No entanto, daquele fundamento de toda existência, do substrato dionisíaco do mundo, só é dado penetrar na consciência do indivíduo humano exatamente aquele tanto que pode ser de novo subjugado pela força transfiguradora apolínea, de tal modo que esses dois impulsos artísticos são obrigados a desdobrar a lei da eterna justiça.

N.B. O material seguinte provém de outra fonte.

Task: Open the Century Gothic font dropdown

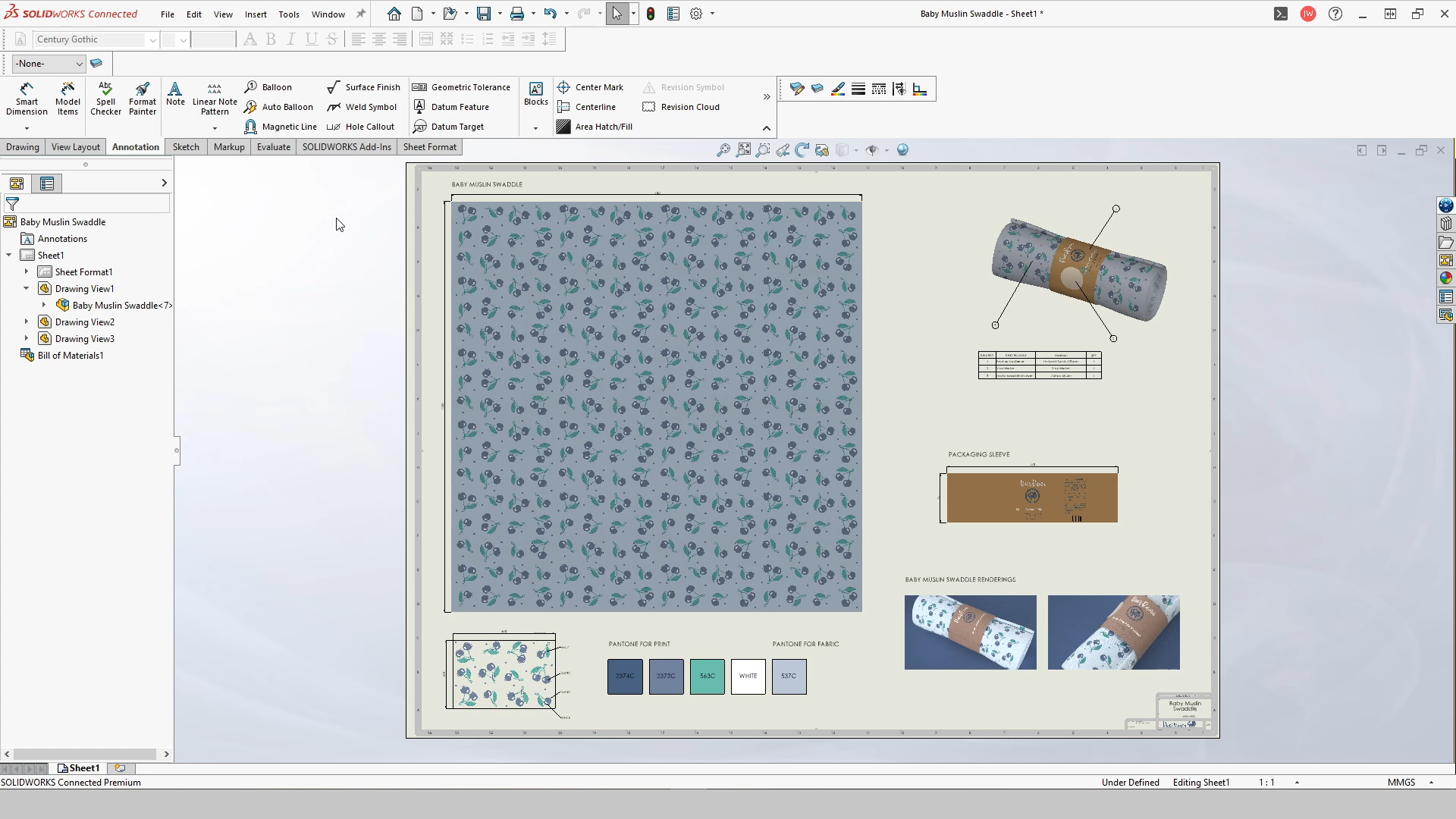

Lá onde os poderes dionisíacos se erguem tão impetuosamente, como nós o estamos vivenciando, lá também Apolo, envolto em uma nuvem, já deve ter descido até nós e uma próxima geração, sem dúvida, contemplará seus soberbos efeitos de beleza.

 

Mas que esse efeito é necessário, aí está algo que, por intuição, cada um o perceberia, contanto que alguma vez, fosse mesmo em sonho, se sentisse transportado a uma existência vetero-helênica: passeando sob altas colunas jônicas, alçando o olhar para um horizonte recortado por linhas puras e nobres, tendo junto a si, em mármore luminoso, reflexos de sua figura transfigurada e, em redor de si, homens marchando solenemente ou movendo-se delicadamente, com vozes soando harmonicamente e com ritmada linguagem gestual – não teria ele, diante dessa ininterrupta afluição de beleza, de levantar as mãos para Apolo, exclamando: “Bem-aventurado o povo dos helenos” Quão grande deve ter sido entre vós Dionísio, se o deus de Delos considera necessárias tais magias para curar vossa folia ditirâmbica!” – Mas a alguém nesse estado de ânimo, um velho ateniense, erguendo o olhar para ele com o sublime olhar de Ésquilo, replicaria: “Mas dize também isto, ó singular forasteiro, quanto precisou sofrer este povo para poder tornar-se tão belo! Agora, porém, acompanha-me à tragédia e sacrifica comigo no templo de ambas as divindades!”.